# Jim... thanks for the memories (and plants)



## JRJ (Feb 9, 2005)

I just wanted to thank Jim for hosting the meeting, the weenies, and the plants which he yanked from his tank for me (that was very nice of you).

Nice to meet all of you.

Talk to you later,

-Russ


----------



## molurus73 (Apr 15, 2005)

Not a problem. It feels good to finally be able to repay the favor. Not too long ago, Matt was yanking plants out of his tank for me. What goes around comes around.


----------



## ctmpwrdcamry (May 23, 2005)

Yes thanks Jim. I am excited to see those discus grow and your new tank setups...
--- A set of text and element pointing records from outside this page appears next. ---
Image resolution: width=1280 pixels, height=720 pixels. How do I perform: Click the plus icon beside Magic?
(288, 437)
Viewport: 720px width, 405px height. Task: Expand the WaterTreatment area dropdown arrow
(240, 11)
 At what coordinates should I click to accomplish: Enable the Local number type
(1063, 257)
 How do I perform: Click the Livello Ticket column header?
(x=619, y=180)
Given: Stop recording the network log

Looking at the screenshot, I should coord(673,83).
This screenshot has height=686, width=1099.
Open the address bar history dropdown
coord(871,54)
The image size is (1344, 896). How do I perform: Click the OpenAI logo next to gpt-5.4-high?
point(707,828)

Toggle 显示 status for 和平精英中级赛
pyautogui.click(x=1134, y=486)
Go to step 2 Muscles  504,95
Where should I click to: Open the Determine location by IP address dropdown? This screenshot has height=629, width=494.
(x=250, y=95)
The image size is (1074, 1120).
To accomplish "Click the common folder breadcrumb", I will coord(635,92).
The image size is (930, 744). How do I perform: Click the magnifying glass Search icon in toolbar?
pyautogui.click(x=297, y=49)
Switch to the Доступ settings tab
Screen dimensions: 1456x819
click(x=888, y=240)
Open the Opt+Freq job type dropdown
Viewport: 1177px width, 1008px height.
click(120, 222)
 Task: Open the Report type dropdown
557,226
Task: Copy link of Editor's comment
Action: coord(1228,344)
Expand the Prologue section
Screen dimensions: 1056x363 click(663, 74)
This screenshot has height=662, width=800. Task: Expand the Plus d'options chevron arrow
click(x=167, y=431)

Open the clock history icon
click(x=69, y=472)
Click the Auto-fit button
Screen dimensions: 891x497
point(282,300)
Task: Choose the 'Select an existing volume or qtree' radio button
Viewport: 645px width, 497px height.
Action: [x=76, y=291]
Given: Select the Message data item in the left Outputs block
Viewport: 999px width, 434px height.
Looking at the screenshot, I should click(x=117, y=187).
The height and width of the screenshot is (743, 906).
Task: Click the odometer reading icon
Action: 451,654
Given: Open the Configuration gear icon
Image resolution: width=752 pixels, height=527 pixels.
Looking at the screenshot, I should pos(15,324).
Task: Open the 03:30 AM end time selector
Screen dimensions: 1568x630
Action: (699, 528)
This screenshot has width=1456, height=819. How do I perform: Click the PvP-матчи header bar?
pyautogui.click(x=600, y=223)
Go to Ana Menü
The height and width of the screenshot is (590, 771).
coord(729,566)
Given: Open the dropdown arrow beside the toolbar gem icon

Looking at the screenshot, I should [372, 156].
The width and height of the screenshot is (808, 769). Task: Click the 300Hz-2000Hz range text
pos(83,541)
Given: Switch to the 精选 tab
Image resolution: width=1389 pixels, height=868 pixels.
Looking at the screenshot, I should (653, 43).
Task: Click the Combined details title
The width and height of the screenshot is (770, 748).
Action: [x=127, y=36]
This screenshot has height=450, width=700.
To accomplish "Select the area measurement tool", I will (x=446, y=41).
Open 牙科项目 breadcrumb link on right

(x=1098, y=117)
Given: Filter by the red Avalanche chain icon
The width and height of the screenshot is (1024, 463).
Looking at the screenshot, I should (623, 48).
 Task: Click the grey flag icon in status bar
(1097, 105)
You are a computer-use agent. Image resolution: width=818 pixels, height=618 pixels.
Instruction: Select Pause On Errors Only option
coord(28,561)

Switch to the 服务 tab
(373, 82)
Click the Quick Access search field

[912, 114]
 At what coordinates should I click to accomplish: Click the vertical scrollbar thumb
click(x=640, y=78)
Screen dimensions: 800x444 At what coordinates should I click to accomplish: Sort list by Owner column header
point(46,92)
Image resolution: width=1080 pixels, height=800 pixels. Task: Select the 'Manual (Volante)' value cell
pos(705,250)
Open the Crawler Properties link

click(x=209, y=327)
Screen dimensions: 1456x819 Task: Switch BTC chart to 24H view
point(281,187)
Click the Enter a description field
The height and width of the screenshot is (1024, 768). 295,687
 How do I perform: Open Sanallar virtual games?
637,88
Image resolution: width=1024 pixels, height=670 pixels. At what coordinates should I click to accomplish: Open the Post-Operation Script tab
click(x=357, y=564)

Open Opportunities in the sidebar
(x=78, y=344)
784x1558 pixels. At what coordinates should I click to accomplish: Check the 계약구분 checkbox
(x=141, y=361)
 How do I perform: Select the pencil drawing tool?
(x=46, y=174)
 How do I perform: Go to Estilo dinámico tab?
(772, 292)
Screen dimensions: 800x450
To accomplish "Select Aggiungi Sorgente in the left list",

Russ, i hope i you knew where you were going when we left Jims. I wasn't paying attention to street names.  I found my way back, see you did too:supz:


----------



## Troy McClure (Aug 3, 2005)

LOL...I'm just now getting home!

Matt and I ended up tearing down his 55gal and moving in a 75gal. I then had to drive to Miami University to help my friend Jody setup the 55gal from Matt's house. We still have a ways to go. I told her to clean the inside of the tank really well with a scrub pad and to buy a Python. I couldn't have tanks without my Python.

It's always good to put 150 miles on your car in one day....

Thanks for hosting, Jim. It was nice to meet your family (wife and dog) and to see everybody again. We covered quite a bit so we might want to post up some of the notes.

Oh, and Jim, here is a link I think you and your wife might be interested in - http://www.budgieresearch.homestead.com/


----------



## molurus73 (Apr 15, 2005)

I plan on posting up the notes. Tomorrow though, I am too tired to put them all together properly. I will make a nice longwinded post tomorrow.


----------



## JRJ (Feb 9, 2005)

ctmpwrdcamry said:


> Russ, i hope i you knew where you were going when we left Jims. I wasn't paying attention to street names.  I found my way back, see you did too:supz:


Ha! I was following you and not watching. We both ended up in the boonies. When I decided you didn't know where you were I set out on my own and finally made it back to I-75. [smilie=a:

Hope you made it to AQ Adventure.

-Russ


----------



## ctmpwrdcamry (May 23, 2005)

Yeah, i just drove past the street, one light back north, and i was there.

Yep, 10 min before close


----------